Dobbins: Lol, I didn’t even listen to Serial Season 3, WHICH IS WHY I LOVED THESE HACKY TRUE-CRIME PODCASTERS! A better send-up than American Vandal! Self-important non-journalists are the secondary villains of every narrative!

Related

Mack: I have a lot of thoughts on this, many of which are highlighted in Miles Surrey’s piece. But to answer your question, yes, absolutely I’m listening to the final recordings of two journalists who were torn apart by the bogeyman.

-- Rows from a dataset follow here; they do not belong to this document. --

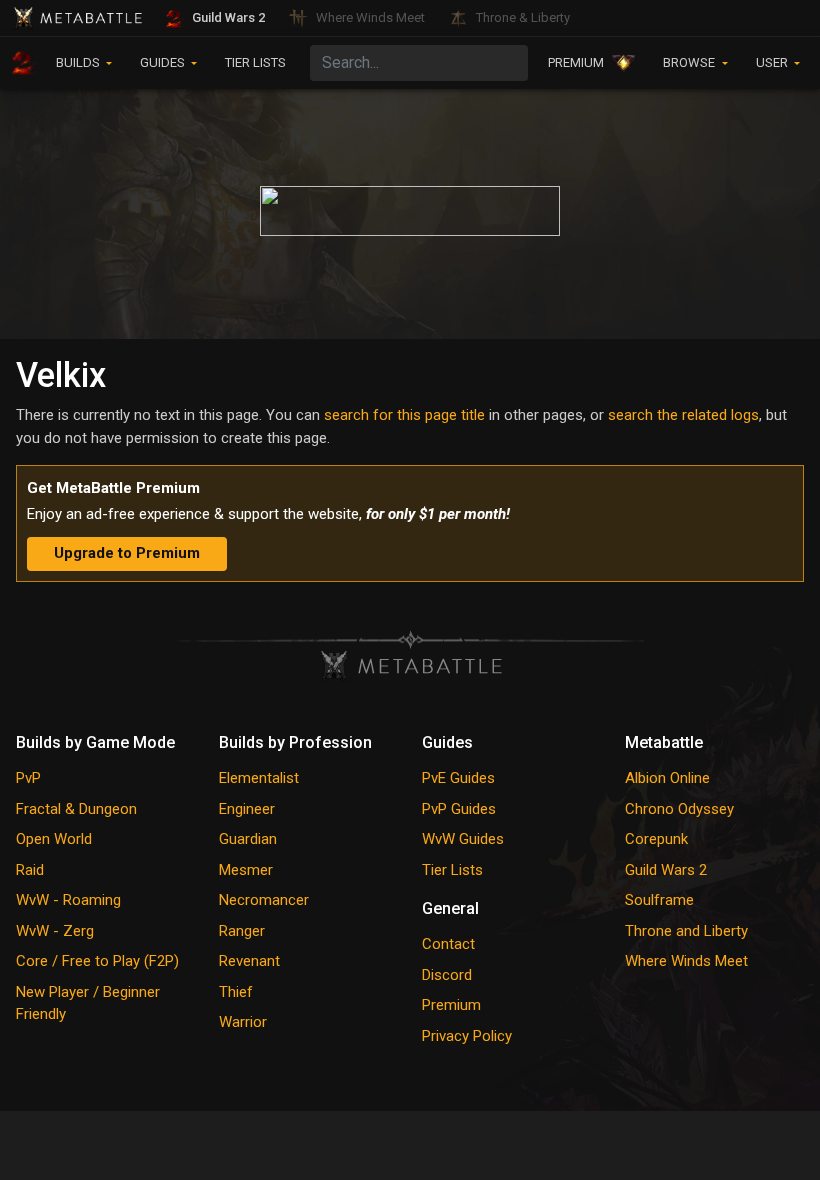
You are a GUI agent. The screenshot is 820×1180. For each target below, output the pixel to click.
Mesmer (246, 870)
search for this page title (404, 415)
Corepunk (656, 839)
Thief (236, 992)
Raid (30, 870)
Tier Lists (452, 870)
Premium (451, 1005)
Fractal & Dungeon (76, 809)
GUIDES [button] (164, 62)
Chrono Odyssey (679, 809)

Surrey: Imagine being an active listener of this podcast and finding out the hosts have been [gasp] murdered by Michael Myers at [squints] a gas station restroom? Of course I’d listen to British Serial at the gym, right up until its, um, abrupt ending.

9. Is Michael really gone?

Surrey: [Extremely smooth podcast voice] Can the bogeyman ever truly vanish?

McNear: Absolutely not. A severely burned Michael is a Michael even more in need of his mask. Also, the John Carpenter score is too good to let sit.

Dobbins: Nope, 77.5 million times over.

Mack: My guess is that Blumhouse likes money, so I’m gonna go out on a limb and say ABSOLUTELY NOT.

Gruttadaro: I don’t know! Technically, Laurie had help killing Michael Myers from her daughter and granddaughter, and the prophecy specifically says that Michael must die at the hands of Laurie, for neither can live while the other surv—oh, wait, sorry, that’s Harry Potter.